• [EXERCISE AIM]:
Exactly the lines from the line that has "This screenshot has height=372, width=527." through the final line below are to be retyped, and the pictures are not.

• [RECORDS TO USE]:
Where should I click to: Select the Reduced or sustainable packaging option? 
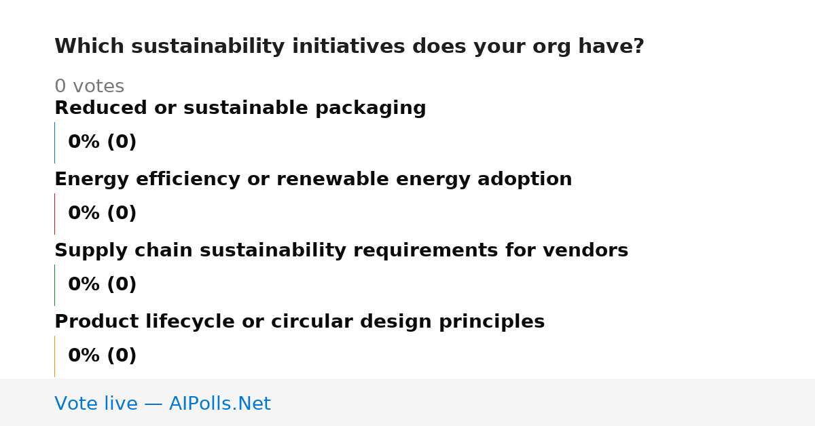click(240, 109)
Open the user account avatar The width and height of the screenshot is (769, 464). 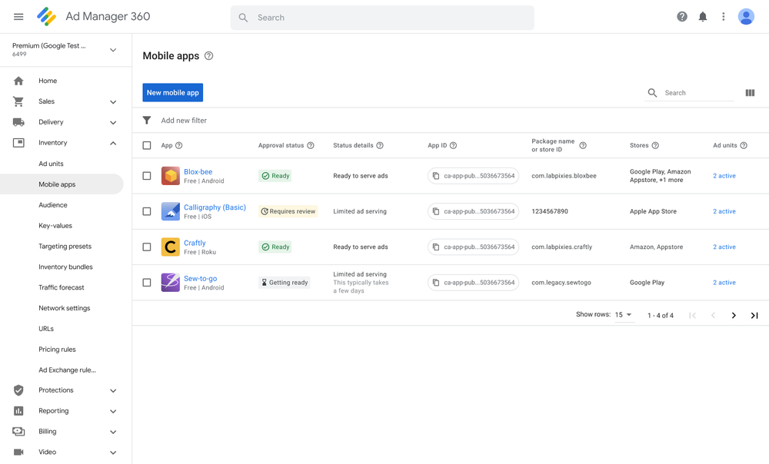[745, 17]
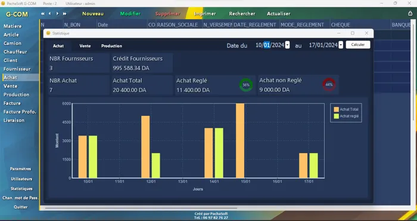Click the Calculer button
This screenshot has width=417, height=221.
click(357, 45)
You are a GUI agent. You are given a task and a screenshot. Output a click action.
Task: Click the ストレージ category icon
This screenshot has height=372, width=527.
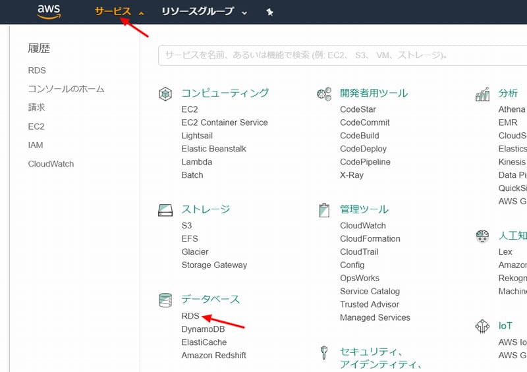(165, 210)
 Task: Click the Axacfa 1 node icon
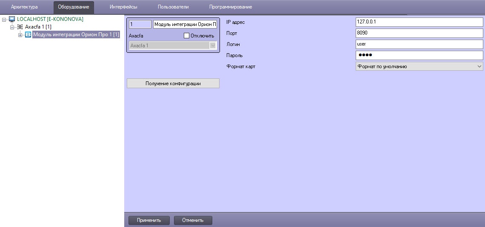click(x=20, y=27)
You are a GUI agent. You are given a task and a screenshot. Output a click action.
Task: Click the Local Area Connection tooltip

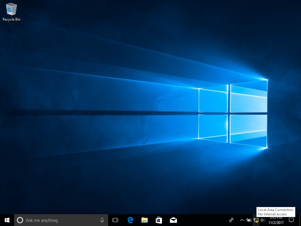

• [SOLUTION]:
This screenshot has height=372, width=527.
(165, 210)
 Task: Click the Axacfa 1 node icon
click(x=20, y=27)
You are a GUI agent. You are given a task and a screenshot. Output a click action.
Task: Click the Local Area Connection tooltip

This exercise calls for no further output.